Il pleure beaucoup, il finit même par hurler.
Il devient rouge et je vois les larmes couler sur ses petites joues rebondies.
Les bras de son père le bercent, sa voix tente de l’apaiser.
Ça ne fonctionne pas, ça ne fonctionne plus.
Il me regarde. Il tend les bras.
Il me regarde et il pleure de plus en plus fort.
Moi aussi je pleure, à l’intérieur.
Je résiste, j’essaie de ne pas courir vers lui.
1,2,3,4,5…. C’est déjà 5 secondes de trop.
Il a des hoquets, renifle d’une façon tellement mignonne que j’ai envie de le serrer encore plus fort.
Dans mes bras il se calme, vite.
Il s’apaise.
Je sens son souffle chaud et ses larmes qui roulent dans mon cou. Sa main joue avec mes cheveux, il soupire.
Depuis que j’ai commencé ma formation, le Ptit Loup gère mal mes absences.
Le matin, je pars avant son réveil et quand je rentre le soir, je dois travailler. J’essaie de passer du temps avec lui, un maximum, mais je dois travailler. Je n’ai pas le choix, il le faut.
Il ne comprend pas pourquoi je ne m’occupe pas de lui alors que je suis là. Il ne comprend pas et il pleure. Et moi aussi…

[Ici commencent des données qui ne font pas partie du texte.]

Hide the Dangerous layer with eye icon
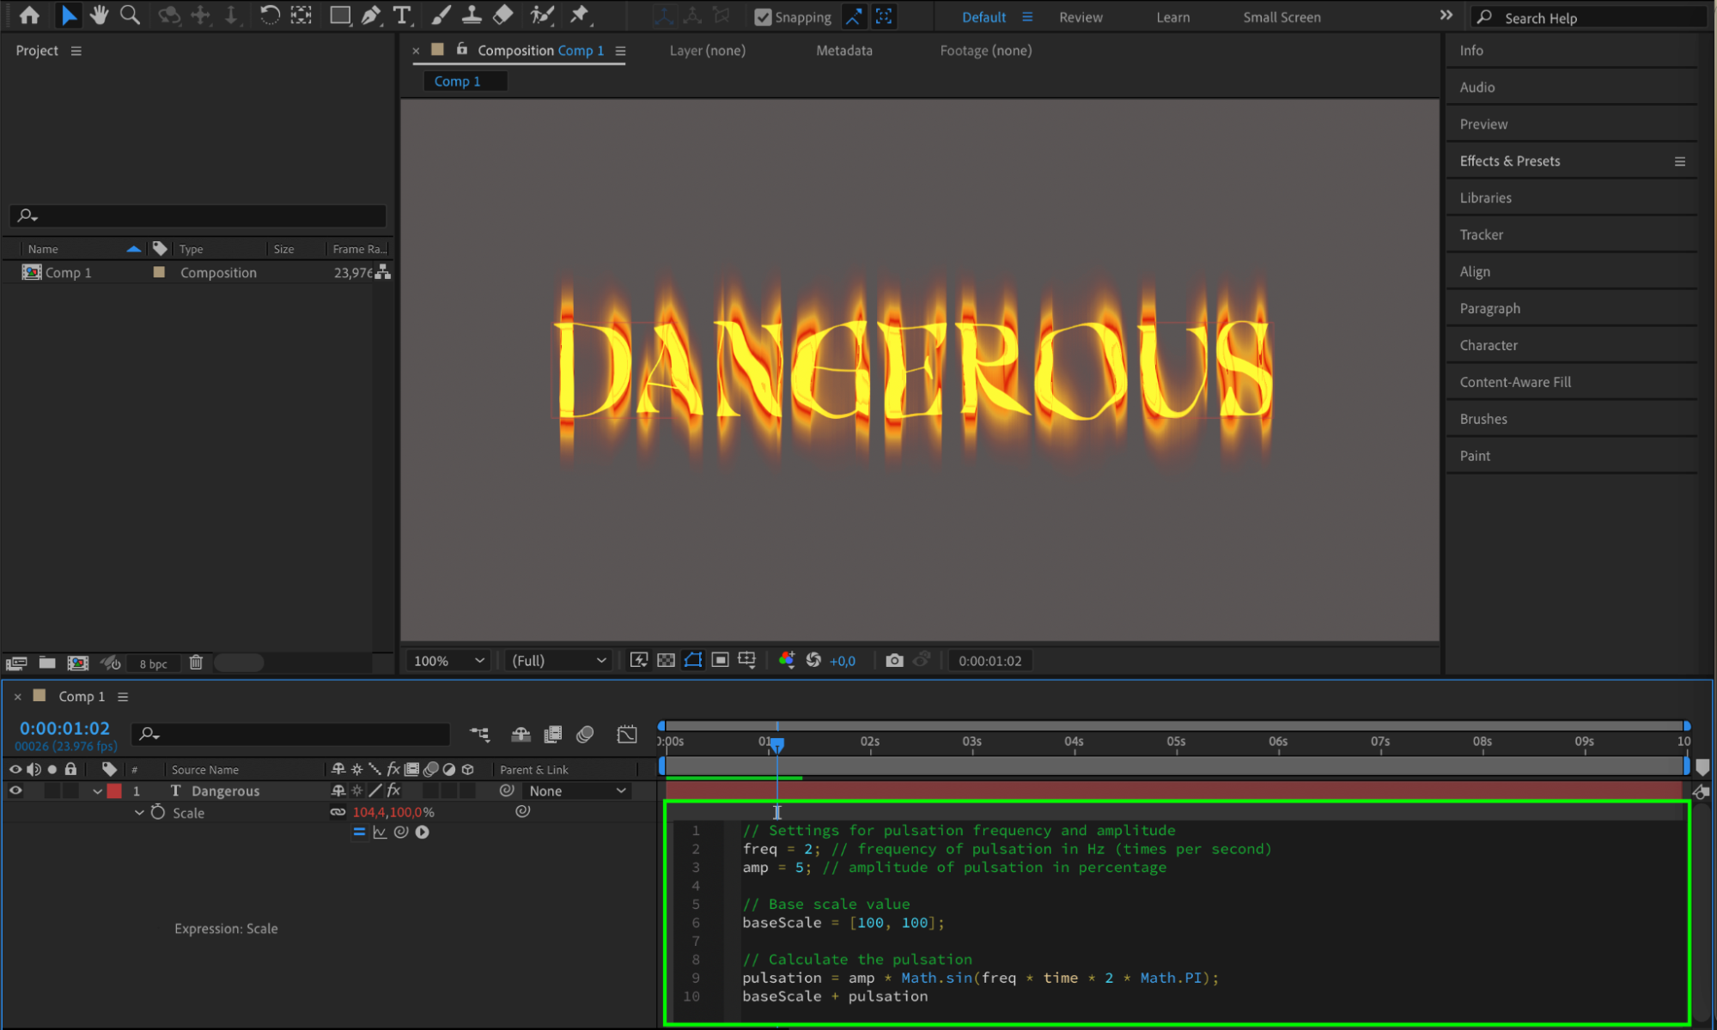Screen dimensions: 1717x1030 coord(15,791)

Je n’ai plus le temps. Ni pour mon fils, ni pour son père. Ni même pour moi, mes amis, mon autre famille.
Mon corps montre des signes de faiblesse, dormir 4h par nuit ne lui convient pas.
Mes nerfs lâchent et le rythme des disputes avec l’Homme de ma vie est de plus en plus soutenu. Les voix montent, surtout la mienne. Les phrases partent, rapides, cinglantes, elles giflent, tapent, cognent. Elles lui font du mal.
Et dans notre lit, redevenir une petite fille, me blottir contre lui en lui demandant pardon. Pleurer en entendant sa réponse, il ne m’en veut pas, il m’aime, il sait que c’est dur pour moi.
J’ai mal à la mâchoire à force de serrer les dents. Je ris nerveusement.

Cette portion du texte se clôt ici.